══ Supplied text
Ukrainian vice admiral

Serhiy Anatoliyovych Hayduk (Сергій Анатолійович Гайдук; born 25 July 1963) is a Ukrainian Vice Admiral and a former commander of the Ukrainian Navy.

== Career ==
Before becoming commander of the Ukrainian Navy, Hayduk held the staff position in charge of anti-submarine warfare, the position of chief of search and rescue operations, and was the first deputy chief of staff of the navy. In 2007, he prevented an environmental disaster from ensuing when the leaky Russian vessel Odisk arrived in Crimea from Sierra Leone carrying ferroalloys. He was promoted to the rank of rear admiral in 2011.

Hayduk was appointed acting commander on 2 March 2014, and commander on 7 March 2014 following the defection of Denis Berezovsky during the Russian annexation of Crimea. Berezovsky had been dismissed for "high treason" after serving only a single day as commander. On 3 March 2014, Berezovsky, together with several Russian cossacks, had visited high-ranking officers of the Ukrainian Navy and asked them to change allegiance and side with the Russian armed forces in Crimea. After a speech by Hayduk, all the officers rejected the proposal and started to sing the Ukrainian national anthem.
════
**Problem details**
Reproduce the stretch of the passage on Serhiy Hayduk from "Hayduk was appointed" through "Ukrainian national anthem." word for word. The rows that come next have no connection to the passage on Serhiy Hayduk.
══ Data to examine
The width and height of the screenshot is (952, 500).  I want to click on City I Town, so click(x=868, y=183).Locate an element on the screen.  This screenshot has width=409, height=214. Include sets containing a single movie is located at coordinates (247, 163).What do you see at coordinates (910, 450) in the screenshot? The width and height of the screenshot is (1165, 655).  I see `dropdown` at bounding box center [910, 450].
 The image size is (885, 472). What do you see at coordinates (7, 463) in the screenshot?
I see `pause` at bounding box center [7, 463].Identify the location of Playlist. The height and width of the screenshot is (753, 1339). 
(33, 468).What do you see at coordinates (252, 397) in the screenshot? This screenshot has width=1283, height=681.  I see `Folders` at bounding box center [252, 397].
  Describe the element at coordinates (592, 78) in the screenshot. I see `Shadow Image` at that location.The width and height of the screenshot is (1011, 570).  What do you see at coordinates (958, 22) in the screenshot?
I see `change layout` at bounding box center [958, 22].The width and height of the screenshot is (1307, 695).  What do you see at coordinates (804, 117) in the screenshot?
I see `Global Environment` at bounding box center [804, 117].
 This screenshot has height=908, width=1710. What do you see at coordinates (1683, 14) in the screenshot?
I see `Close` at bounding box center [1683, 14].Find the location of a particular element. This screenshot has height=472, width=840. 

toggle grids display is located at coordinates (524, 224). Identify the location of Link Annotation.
════
**Task answer**
Hayduk was appointed acting commander on 2 March 2014, and commander on 7 March 2014 following the defection of Denis Berezovsky during the Russian annexation of Crimea. Berezovsky had been dismissed for "high treason" after serving only a single day as commander. On 3 March 2014, Berezovsky, together with several Russian cossacks, had visited high-ranking officers of the Ukrainian Navy and asked them to change allegiance and side with the Russian armed forces in Crimea. After a speech by Hayduk, all the officers rejected the proposal and started to sing the Ukrainian national anthem.